Secretary of Tourism
- In office June 30, 2016 – May 8, 2018
- President: Rodrigo Duterte
- Preceded by: Ramon Jimenez Jr.
- Succeeded by: Bernadette Romulo-Puyat

Personal details
- Born: Wanda Corazon Teshiba Tulfo November 4, 1952 (age 73) Manila, Philippines
- Party: PDP–Laban
- Relations: Ramon Tulfo (brother) Ben Tulfo (brother) Raffy Tulfo (brother) Erwin Tulfo (brother) Ralph Tulfo (nephew)
- Alma mater: St.
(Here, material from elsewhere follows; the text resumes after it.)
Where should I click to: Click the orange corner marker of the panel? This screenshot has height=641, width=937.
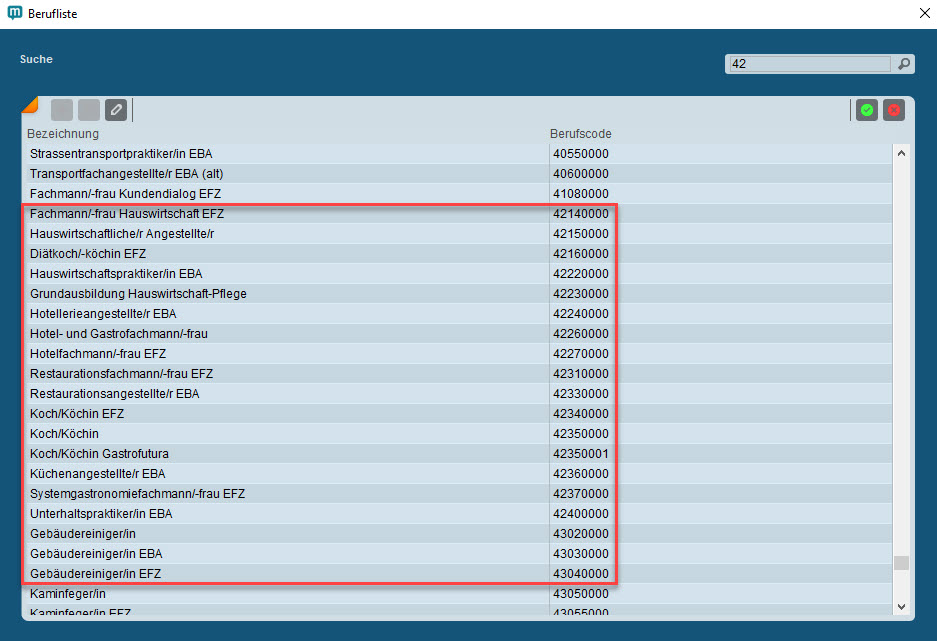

Theresa's College (Quezon City)
- Occupation: Businessperson

= Wanda Tulfo Teo =

Filipino travel agent (born 1952)

Wanda Corazon Teshiba Tulfo-Teo (/tl/; born November 4, 1952) is a Filipino travel agent who served as Secretary of the Philippines' Department of Tourism under the Duterte administration from July 2016 until her resignation on May 8, 2018.

==Early life and education==
Tulfo-Teo was born Wanda Corazon Teshiba Tulfo in Manila on November 4, 1952, to Ramon Silvestre Tulfo Sr. and Caridad Alvar Teshiba in Kidapawan, Cotabato, a housewife, who died in 2024, at the age of 97. She has two sisters and seven brothers, namely Tuchi, Bong, Joseph, Edelle, broadcasters Ramon, Ben and Erwin.
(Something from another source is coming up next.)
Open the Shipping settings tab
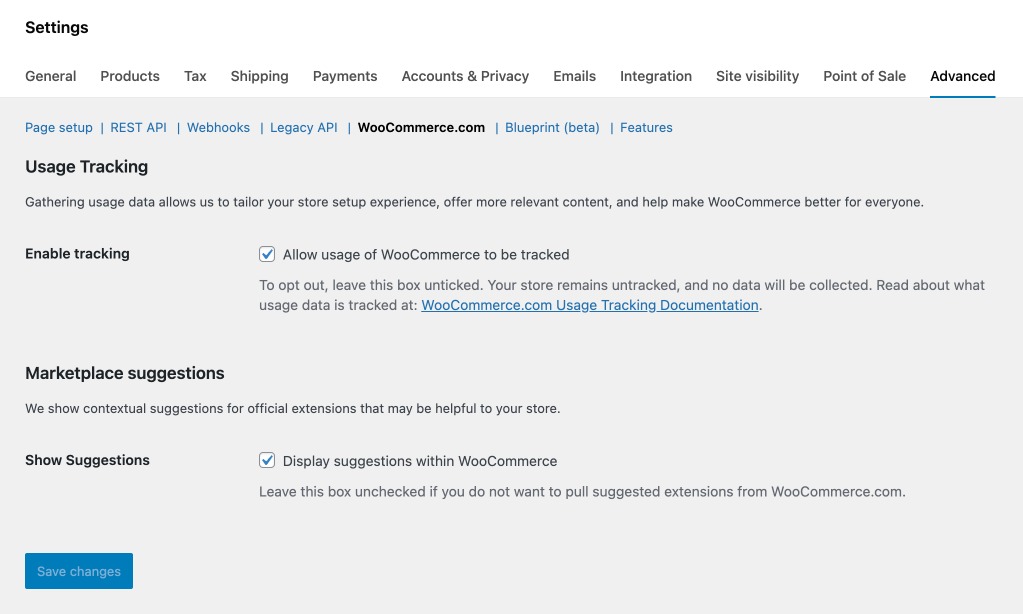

For her elementary education, Tulfo-Teo attended the Notre Dame of Jolo College in Sulu and for her high school studies attended Pillar College of Zamboanga City where she graduated from in 1969. She obtained a bachelor's degree in business administration from St. Theresa's College in Quezon City.

==Career==
Tulfo-Teo has been actively working in the tourism sector for more than two decades. In the 1970s she was employed by airlines and later served in various tourism-oriented organizations.

===Early years===
In the 1970s, she worked as a flight attendant for Filipinas Orient Airways and Air Niugini Airways. In the same period, she also worked as ground personnel for Philippine Airlines and was assigned to its ticketing office. From 1980 to 1981, she taught business administration at Ateneo de Davao University as an instructor and worked as an account manager for GT Philippines from 1980 to 1995.

She is the co-owner of Mt. Apo Travel and Tours,[3] a travel agency, serving as its president from 1994 to June 2016, when she divested herself of any involvement in the company following her appointment to the Department of Tourism.

===Affiliations===
Tulfo-Teo served as president of the National Association of Independent Travel Agencies (NAITAS), the biggest travel agency organization in the country. She is a member of Davao Travel Agencies Association (DTAA), the Davao Association of Tour Operators (DATO) and the Davao Regional Tourism Council (DRTC).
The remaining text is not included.